24 HOURS OF MARKET ACTIVITY

Stocks Closed at a Record on Strong Earnings and Increased Economic Optimism

The S&P 500 fully erased a strong opening gain Thursday before staging a v-shaped afternoon recovery to close up 0.7% and at a new record high. Data released before the open showed the U.S. economy recovered 6.4% in the first quarter to within 0.9% of its pre-pandemic peak, largely on strong fiscal support and increased economic re-opening. More timely jobless claims data showed another pandemic low for new filings, signaling the labor market recovery remains afoot. Shares of Facebook rallied more than 7% after a strong earnings report showed the real world impacts of those economic developments, helping push the communication services sector to a first place finish. Financials and energy, two sectors likely to be among top beneficiaries of an improving economic situation, closed in the second and third spots. Apple also posted surprisingly strong quarterly results but faded earlier gains, ending the day little changed and helping to drag the Nasdaq down from its daily peak. After gaining as much as 1%, the tech-focused index ended up just 0.2%. Treasury yields also rose, but ended near session lows. The 10-year yield added 2.5 bps to 1.63%, a more-than-two-week high, after touching 1.69% early in the session.
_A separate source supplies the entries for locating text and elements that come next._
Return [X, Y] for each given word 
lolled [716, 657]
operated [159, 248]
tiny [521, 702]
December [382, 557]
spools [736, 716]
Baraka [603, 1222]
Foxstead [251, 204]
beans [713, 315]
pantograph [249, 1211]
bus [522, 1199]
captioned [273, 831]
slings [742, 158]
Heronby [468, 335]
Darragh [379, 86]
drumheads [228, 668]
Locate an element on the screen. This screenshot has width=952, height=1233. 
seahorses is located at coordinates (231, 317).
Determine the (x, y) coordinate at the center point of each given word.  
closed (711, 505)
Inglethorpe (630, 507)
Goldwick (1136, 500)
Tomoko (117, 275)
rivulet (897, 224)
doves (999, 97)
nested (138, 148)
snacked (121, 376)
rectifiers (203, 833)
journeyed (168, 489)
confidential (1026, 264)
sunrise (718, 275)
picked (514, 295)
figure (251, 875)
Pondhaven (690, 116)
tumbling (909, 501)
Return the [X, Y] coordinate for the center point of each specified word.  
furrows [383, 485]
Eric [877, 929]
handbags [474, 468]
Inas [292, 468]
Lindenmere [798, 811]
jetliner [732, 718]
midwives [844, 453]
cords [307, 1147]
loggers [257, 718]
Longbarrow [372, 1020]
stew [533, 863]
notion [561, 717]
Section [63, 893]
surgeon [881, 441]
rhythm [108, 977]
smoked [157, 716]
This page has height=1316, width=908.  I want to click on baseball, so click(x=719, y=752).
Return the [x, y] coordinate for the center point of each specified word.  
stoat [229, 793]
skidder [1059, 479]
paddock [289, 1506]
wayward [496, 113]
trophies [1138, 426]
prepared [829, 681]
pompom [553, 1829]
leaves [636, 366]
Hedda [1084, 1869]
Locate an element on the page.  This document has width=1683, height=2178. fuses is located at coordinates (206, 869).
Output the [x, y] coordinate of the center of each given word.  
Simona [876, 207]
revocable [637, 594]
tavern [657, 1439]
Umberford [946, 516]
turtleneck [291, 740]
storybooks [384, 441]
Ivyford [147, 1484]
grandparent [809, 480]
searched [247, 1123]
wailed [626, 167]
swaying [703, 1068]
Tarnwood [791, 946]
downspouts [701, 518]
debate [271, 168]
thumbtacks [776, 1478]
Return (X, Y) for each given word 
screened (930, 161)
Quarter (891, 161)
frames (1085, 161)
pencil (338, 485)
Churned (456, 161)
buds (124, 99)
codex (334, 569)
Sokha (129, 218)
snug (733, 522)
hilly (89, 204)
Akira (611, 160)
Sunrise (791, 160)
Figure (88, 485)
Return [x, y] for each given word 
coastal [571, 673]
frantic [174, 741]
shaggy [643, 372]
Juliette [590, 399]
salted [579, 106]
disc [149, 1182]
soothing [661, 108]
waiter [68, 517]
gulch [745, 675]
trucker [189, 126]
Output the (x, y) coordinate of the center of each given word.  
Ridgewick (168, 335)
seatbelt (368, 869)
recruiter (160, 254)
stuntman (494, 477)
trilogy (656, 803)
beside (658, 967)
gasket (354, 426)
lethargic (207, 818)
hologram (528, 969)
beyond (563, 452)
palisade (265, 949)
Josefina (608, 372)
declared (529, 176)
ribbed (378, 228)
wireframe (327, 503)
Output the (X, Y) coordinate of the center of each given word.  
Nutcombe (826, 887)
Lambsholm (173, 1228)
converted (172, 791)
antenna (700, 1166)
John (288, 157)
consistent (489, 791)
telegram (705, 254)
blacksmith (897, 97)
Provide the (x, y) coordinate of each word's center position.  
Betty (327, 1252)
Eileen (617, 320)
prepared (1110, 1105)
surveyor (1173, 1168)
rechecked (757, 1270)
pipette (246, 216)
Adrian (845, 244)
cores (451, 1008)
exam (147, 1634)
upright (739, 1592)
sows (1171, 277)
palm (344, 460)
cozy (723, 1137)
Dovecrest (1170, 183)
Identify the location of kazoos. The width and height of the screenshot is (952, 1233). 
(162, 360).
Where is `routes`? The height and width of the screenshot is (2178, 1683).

U.S. Futures Ignore Amazon’s Stellar Earnings, Decline with Most Global Shares

Amazon’s first quarter revenue and earnings, released after markets closed Thursday, crushed expectations and the company’s second quarter guidance was stronger than analysts expected. However, a 2.6% gain overnight for the company’s share value has been an insufficient boost to sentiment more broadly. S&P 500 futures dipped 0.5%, splitting losses for the Dow and Nasdaq, as most global shares retreated. Yesterday’s U.S. data reflected reasons for increasing economic optimism while foreign data overnight reminded investors there remains a ways to go. A pair of manufacturing PMIs from China were mixed while the official services index dipped more than expected. The European economy shrank 0.6% in the first quarter, confirming forecasts for a double-dip recession, as contractions in Germany, Spain, Italy, and other countries offset a growth surprise in France. Despite weaker equities and a drag from European sovereigns, Treasury yields were little changed before, and after, the personal income and spending and PCE inflation data were released.


NOTEWORTHY NEWS

Pending Home Sales Bounced Back Less Than Expected in March: Pending home sales recovered less than expected in March following a February plunge amid unusually harsh winter weather across much of the country. The 1.9% gain fell short of the 4.4% recovery economists expected and left the index at its second-lowest level since May 2020. February’s decline, which pushed the index to a low for the recovery, was revised from -10.6% to -11.5%. Activity in the Midwest fell again while new contracts rose in the three other geographic regions. Although the monthly average for the Mortgage Bankers Association’s reported 30-year fixed rate mortgage did rise 0.25% during the month, the National Association of Realtors placed more blame on tight housing supply. The group’s chief economist said, “Low inventory has been a consistent problem. With mortgage rates still very close to record lows and a solid job recovery underway, demand will likely remain high.”